• Exercise material:
⟨
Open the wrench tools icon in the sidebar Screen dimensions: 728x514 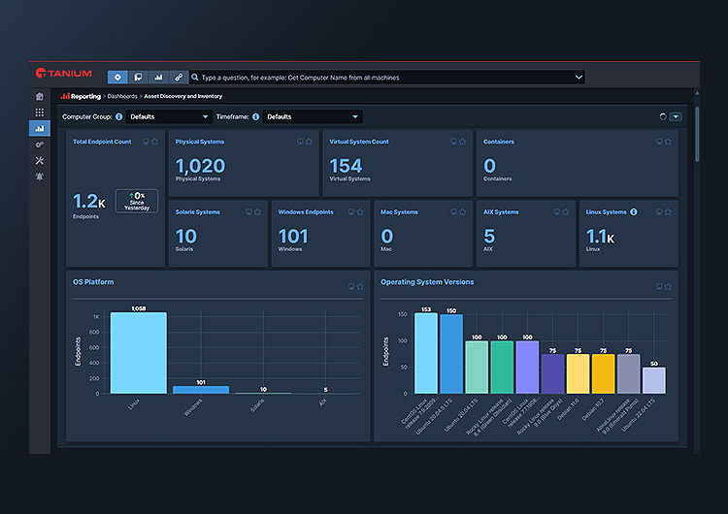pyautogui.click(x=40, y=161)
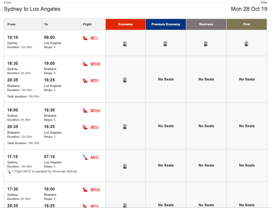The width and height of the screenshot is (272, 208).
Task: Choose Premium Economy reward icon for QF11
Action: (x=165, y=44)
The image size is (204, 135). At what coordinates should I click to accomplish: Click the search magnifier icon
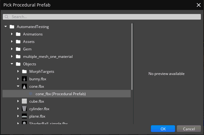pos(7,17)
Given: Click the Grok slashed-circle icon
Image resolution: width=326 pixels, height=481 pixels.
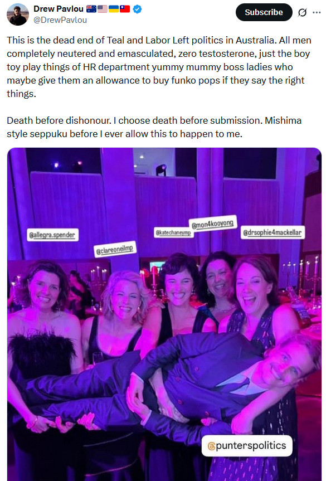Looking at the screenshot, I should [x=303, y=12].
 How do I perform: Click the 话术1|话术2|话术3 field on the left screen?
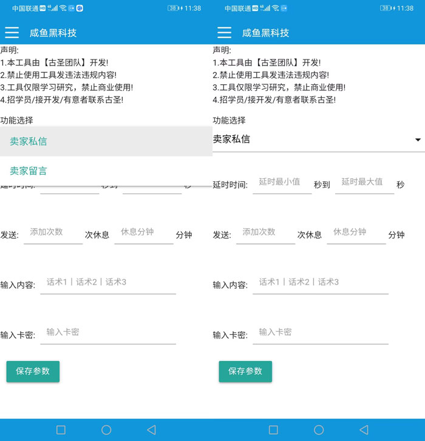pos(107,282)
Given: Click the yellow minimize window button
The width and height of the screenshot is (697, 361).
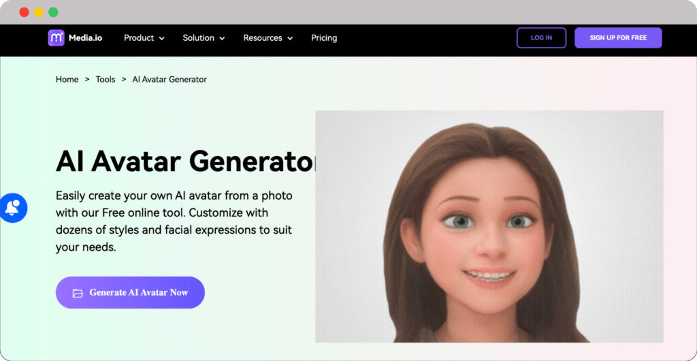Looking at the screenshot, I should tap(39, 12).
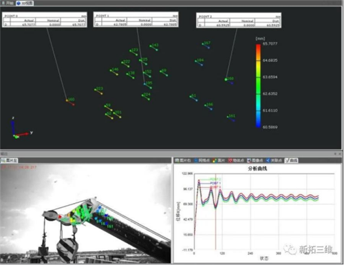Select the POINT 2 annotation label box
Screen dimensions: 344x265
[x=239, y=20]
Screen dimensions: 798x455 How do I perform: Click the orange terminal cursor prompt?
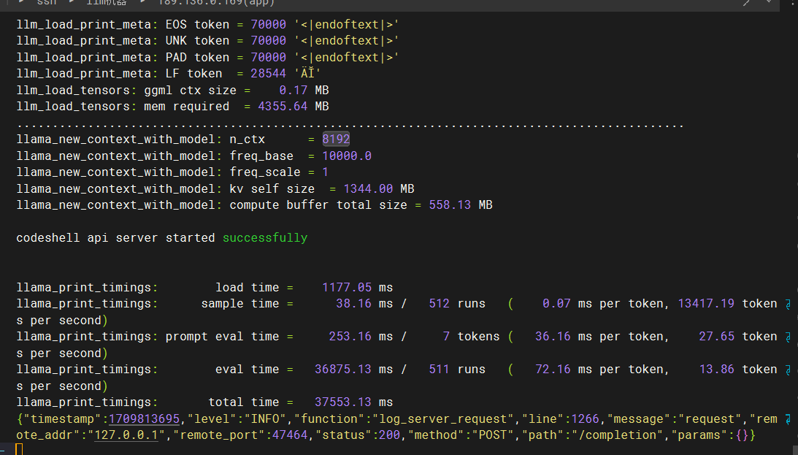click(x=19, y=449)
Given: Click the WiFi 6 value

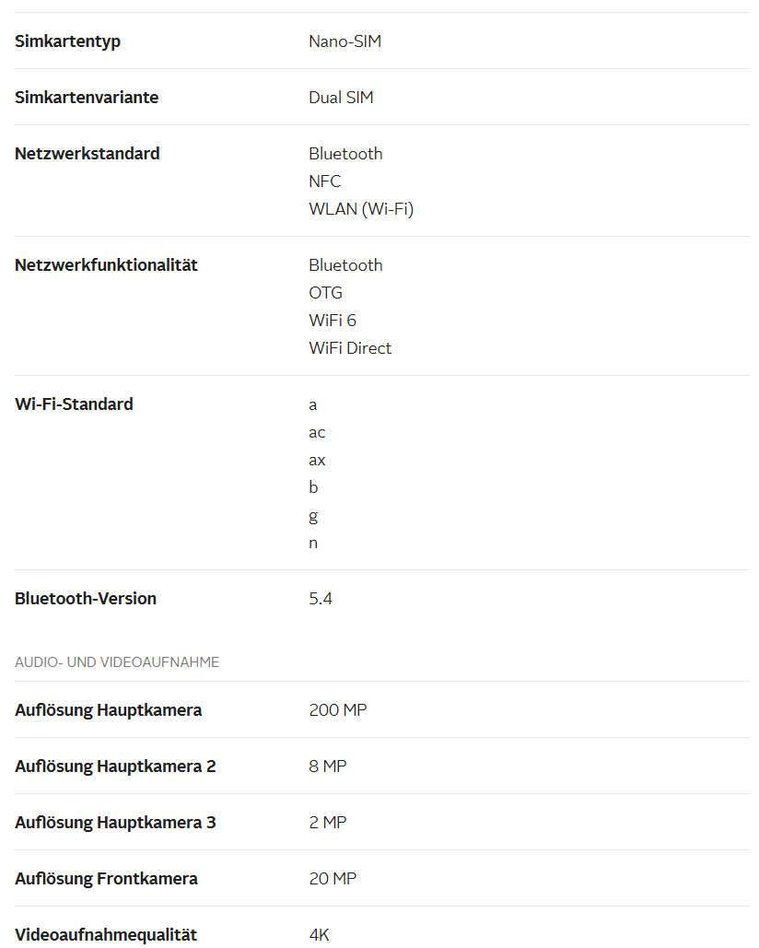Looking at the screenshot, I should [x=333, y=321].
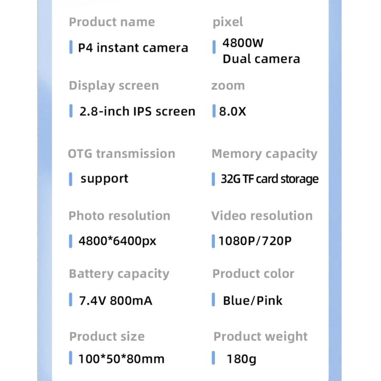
⟩
⟨
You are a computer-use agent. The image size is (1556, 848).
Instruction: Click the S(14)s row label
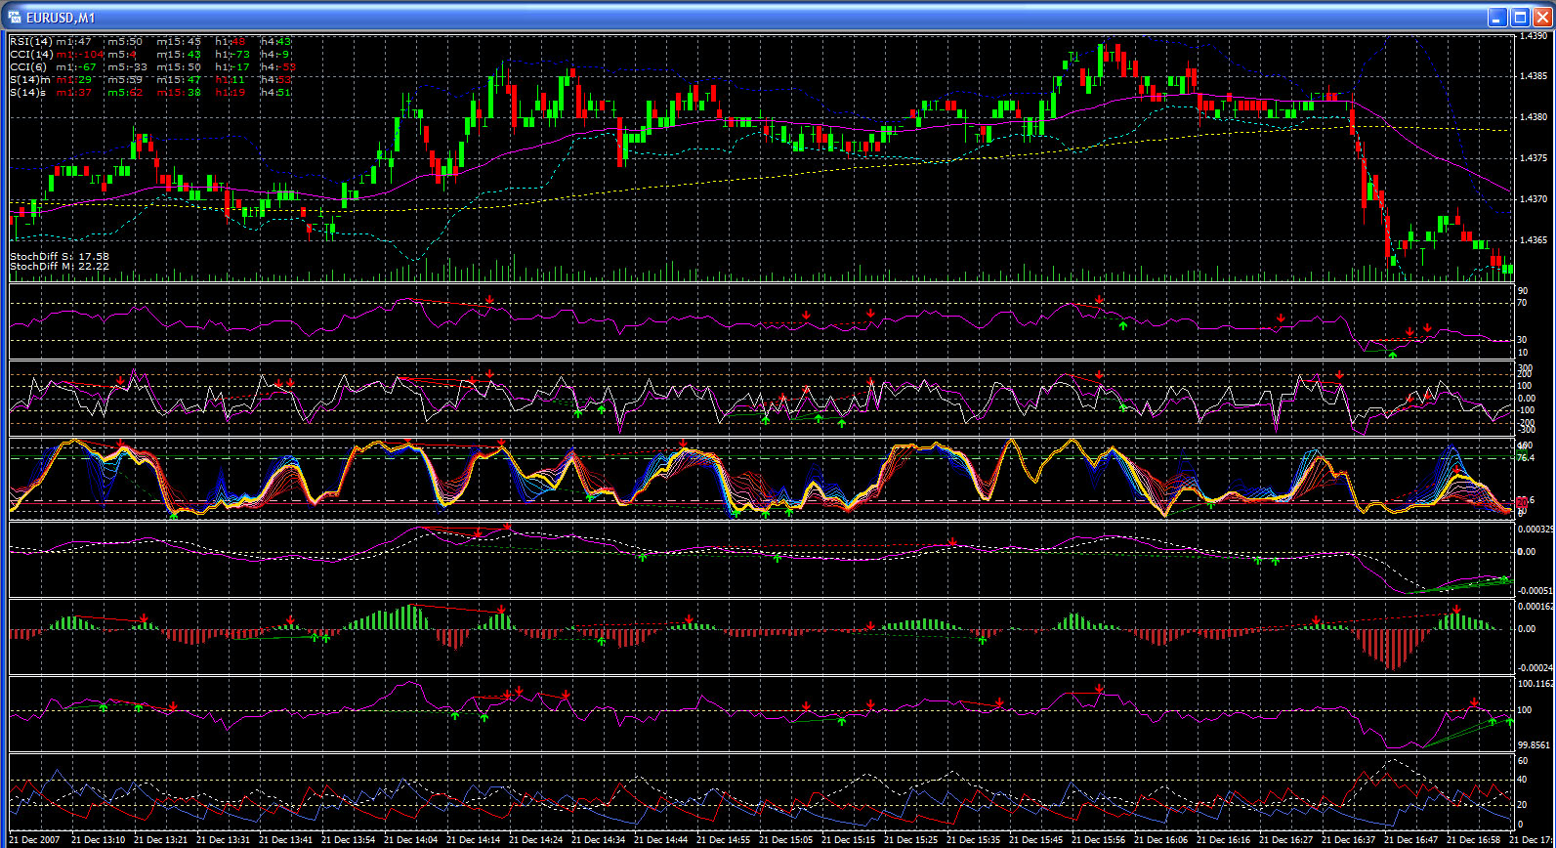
⟩
• What is being asked: Your reply should hold nothing but the lines above, from the one containing "Image resolution: width=326" to the one containing "Given: Click the yellow", reproduced exactly minus the pictures.

• Result of this task:
Image resolution: width=326 pixels, height=481 pixels.
Looking at the screenshot, I should [x=303, y=12].
 How do I perform: Click the 话术1|话术2|话术3 field on the left screen?
pos(107,282)
Given: Click the yellow minimize window button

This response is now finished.